#3104: Parallelize tools like r.cost
-------------------------+-------------------------
Reporter: belg4mit | Owner: grass-dev@…
Type: enhancement | Status: new
Priority: normal | Milestone: 7.0.5
Component: Default | Version: unspecified
Keywords: | CPU: Unspecified
Platform: Unspecified |
-------------------------+-------------------------
Currently QGIS will peg one of my cores while running r.cost. This leaves
the system usable, but it also greatly slows down the execution time.
Traversal of the cost raster should be readily parallelizable, and could
divide the run time by the number of cores allocated.
Replying to [ticket:3104 belg4mit]:
> Currently QGIS will peg one of my cores while running r.cost. This
leaves the system usable, but it also greatly slows down the execution
time. Traversal of the cost raster should be readily parallelizable, and
could divide the run time by the number of cores allocated.
Can you provide hints about how r.cost could be parallelized? That would
help a lot.
Hmm, the algorithm used is different than I imagined. However it seems
like one possibility, although it would not necessarily scale easily
beyond two cores, would be to have a pair of threads iterating over the
raster cells: One beginning at the top left and the other working
backwards from the bottom right.
Replying to [comment:3 belg4mit]:
> Hmm, the algorithm used is different than I imagined. However it seems
like one possibility, although it would not necessarily scale easily
beyond two cores, would be to have a pair of threads iterating over the
raster cells: One beginning at the top left and the other working
backwards from the bottom right.
r.cost, like least cost search path methods in general, do not iterate
over items. Instead, r.cost starts with the start cells, calculates costs
to the neighbors and continues with the cell with the least cost,
calculating the costs to its neighbors, granted that the neighbors have
not yet been processed. It stops when all cells have been processed or if
all stop points have been reached. That means random access to cells, the
order in which cells are processed is determined by the cost to reach a
cell.
I understand your point, but that's still a form of iteration, simply over
a continuously updated list rather than pixel indices (which does occur as
well). Regardless, why couldn't the start cells be divided up among
multiple threads? e.g; those on the top of the image for core0, and those
on bottom for core1.
Replying to [comment:5 belg4mit]:
> I understand your point, but that's still a form of iteration, simply
over a continuously updated list rather than pixel indices (which does
occur as well). Regardless, why couldn't the start cells be divided up
among multiple threads? e.g; those on the top of the image for core0, and
those on bottom for core1.
The list needs to be updated using the cell with the current lowest cost.
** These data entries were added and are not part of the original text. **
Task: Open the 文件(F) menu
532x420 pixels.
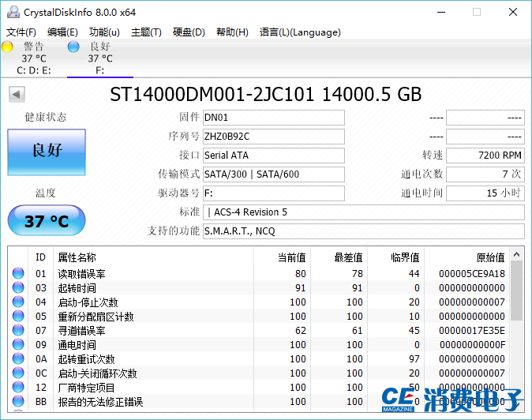Action: [21, 32]
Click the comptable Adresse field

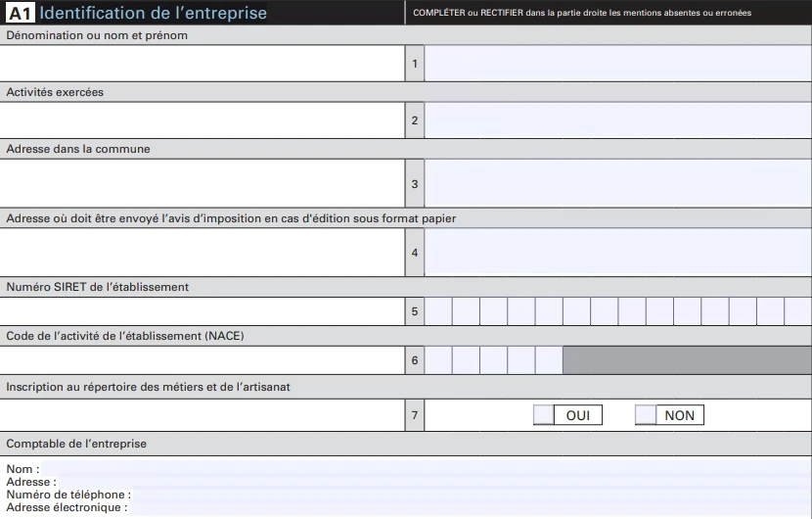click(434, 482)
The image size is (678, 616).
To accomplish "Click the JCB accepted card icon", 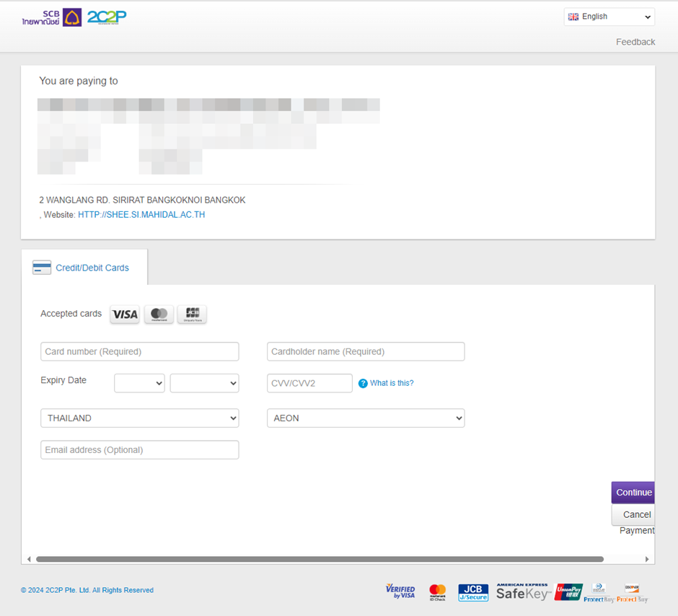I will pos(192,314).
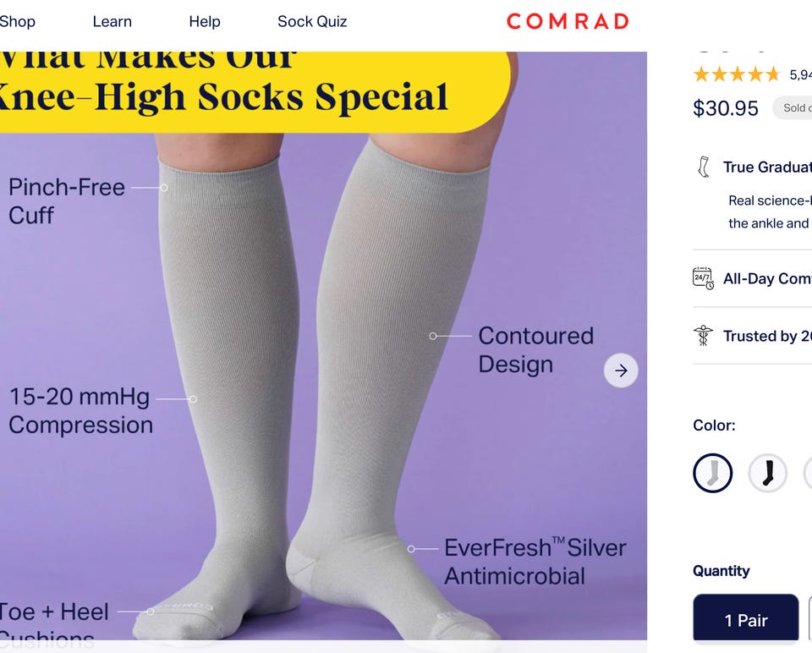Open the Shop menu

tap(17, 22)
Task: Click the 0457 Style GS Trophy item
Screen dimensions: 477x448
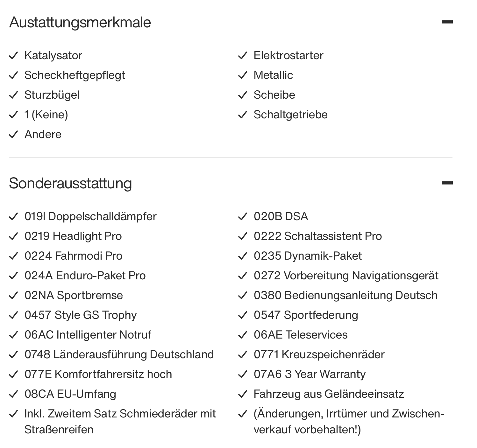Action: [x=81, y=315]
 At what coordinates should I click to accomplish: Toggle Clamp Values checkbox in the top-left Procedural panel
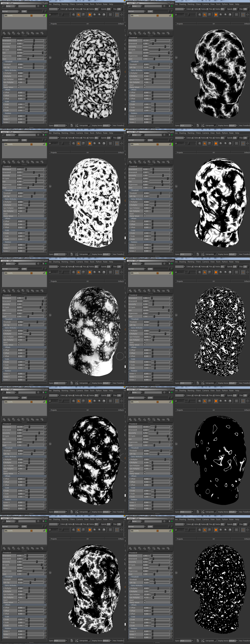[x=18, y=87]
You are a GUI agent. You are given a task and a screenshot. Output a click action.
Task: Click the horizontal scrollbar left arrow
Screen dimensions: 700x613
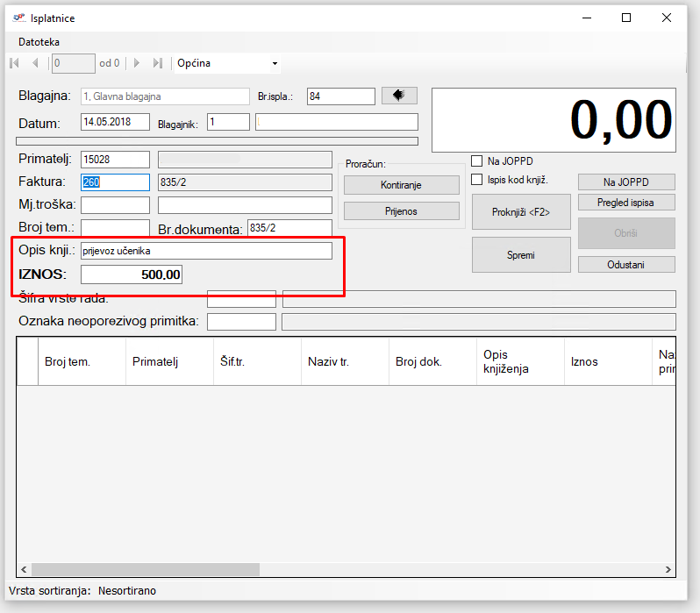tap(24, 570)
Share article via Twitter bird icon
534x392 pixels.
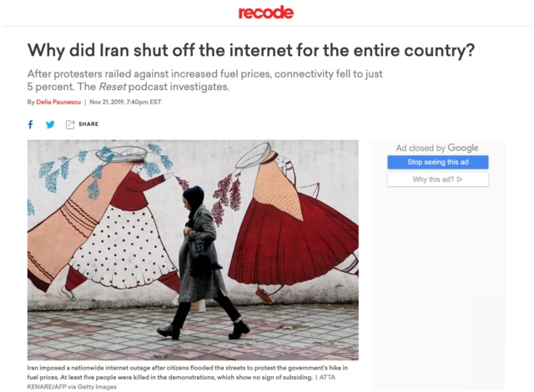click(50, 124)
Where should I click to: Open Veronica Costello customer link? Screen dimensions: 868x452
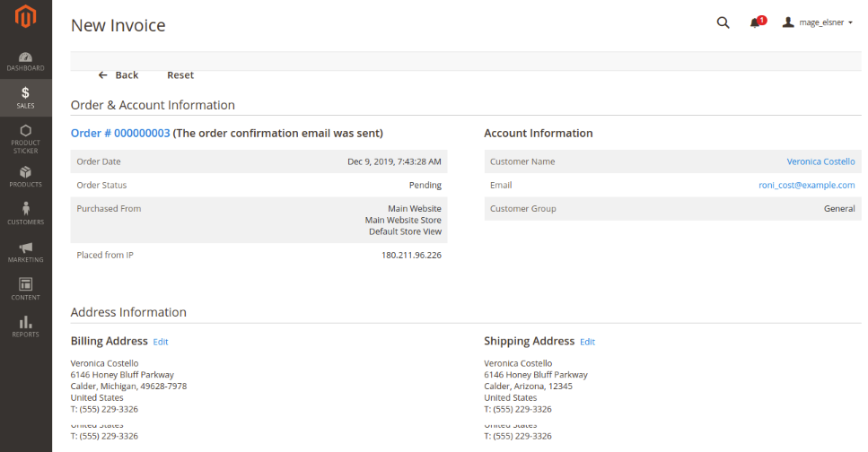coord(820,162)
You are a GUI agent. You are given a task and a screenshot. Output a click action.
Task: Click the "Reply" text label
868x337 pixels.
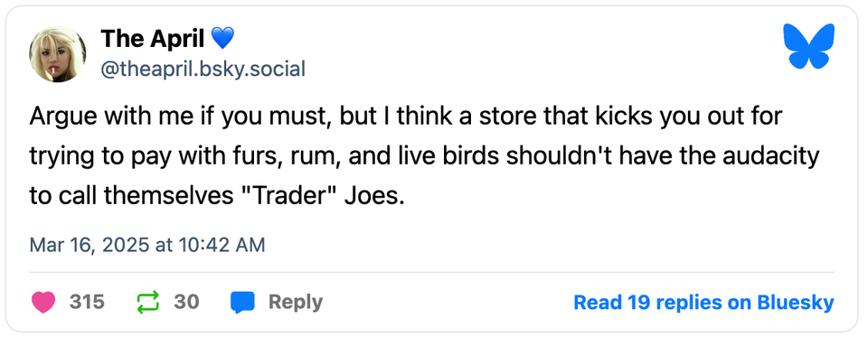295,302
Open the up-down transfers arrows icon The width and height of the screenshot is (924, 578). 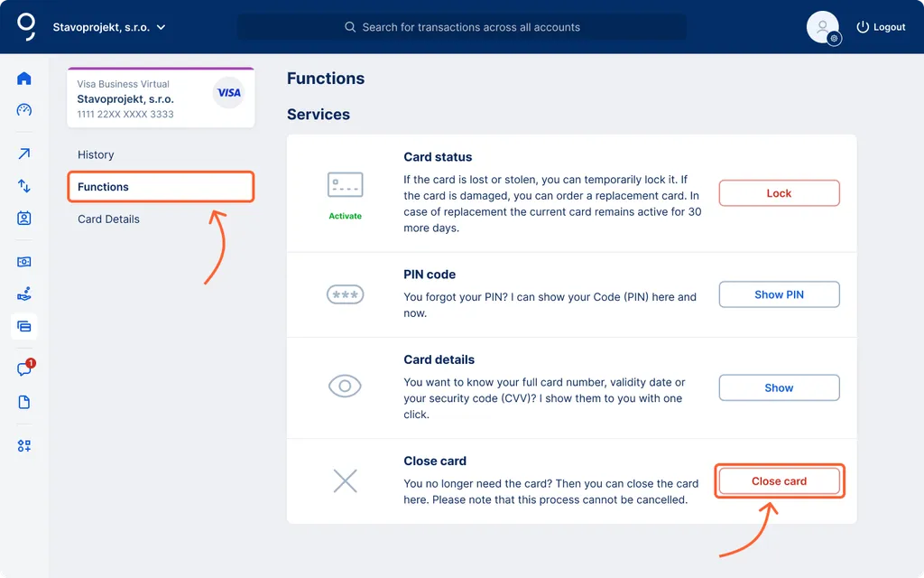[x=24, y=186]
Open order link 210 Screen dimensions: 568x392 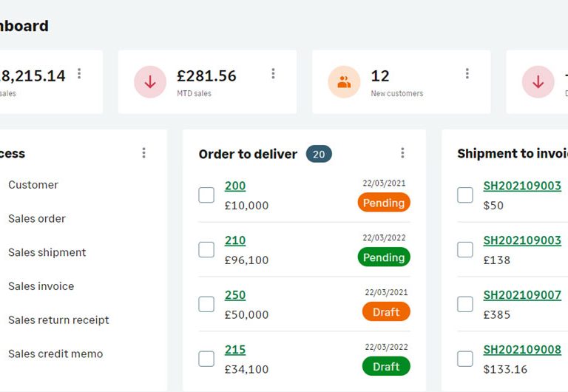235,240
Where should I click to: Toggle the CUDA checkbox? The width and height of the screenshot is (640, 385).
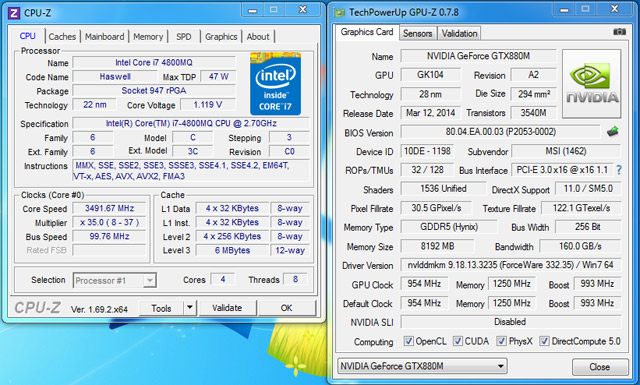point(458,341)
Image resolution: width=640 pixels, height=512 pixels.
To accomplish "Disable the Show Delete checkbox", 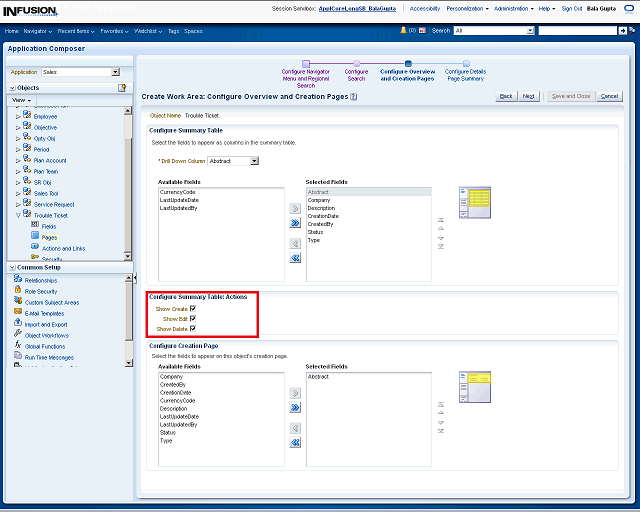I will click(193, 329).
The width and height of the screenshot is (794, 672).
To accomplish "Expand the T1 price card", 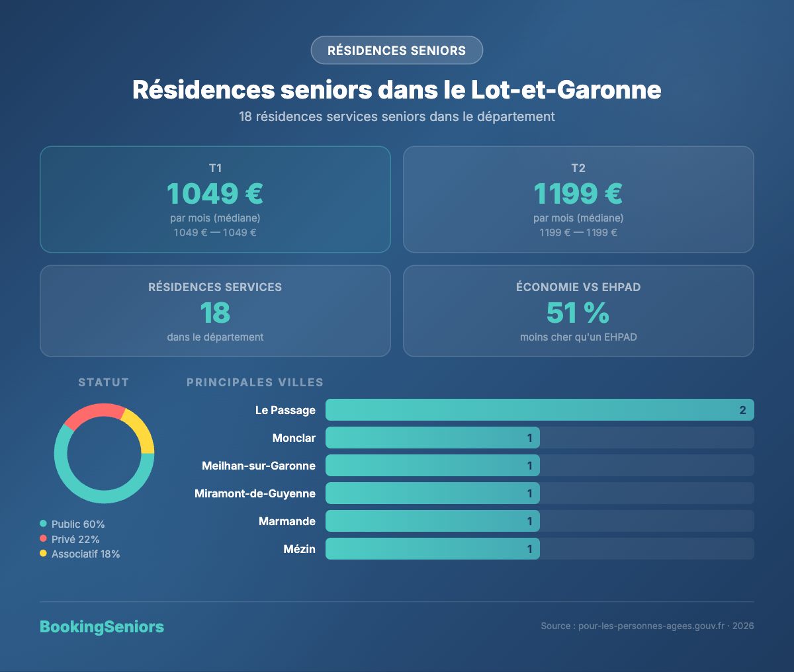I will click(x=215, y=198).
There is always only one such cell, processing the e.g. four cells with
the lowest costs in separate threads would corrupt the result (after one
cell is processed, the list of the smallest four cells might change). In
other words, the order of iteration is not predictable.
You could start a separate thread for each start point separately, but
then you would need to create an individual temporary output for each
start cell and process all cells once for each start cell. At the end, the
different outputs would need to be merged, assigning to each cell the cost
and the path to the closest start cell. In the current single-thread
version, all start cells are loaded at the beginning and processed
together. Each cell needs to be processed only once, regardless of the
number of start cells. Thus with your suggestion, more cores could be
used, but total processing time would be longer.
Thanks for the references! There are more helpful references in the links
you provided. Parallelizing r.cost according to these references would be
a nice Google Summer of Code project.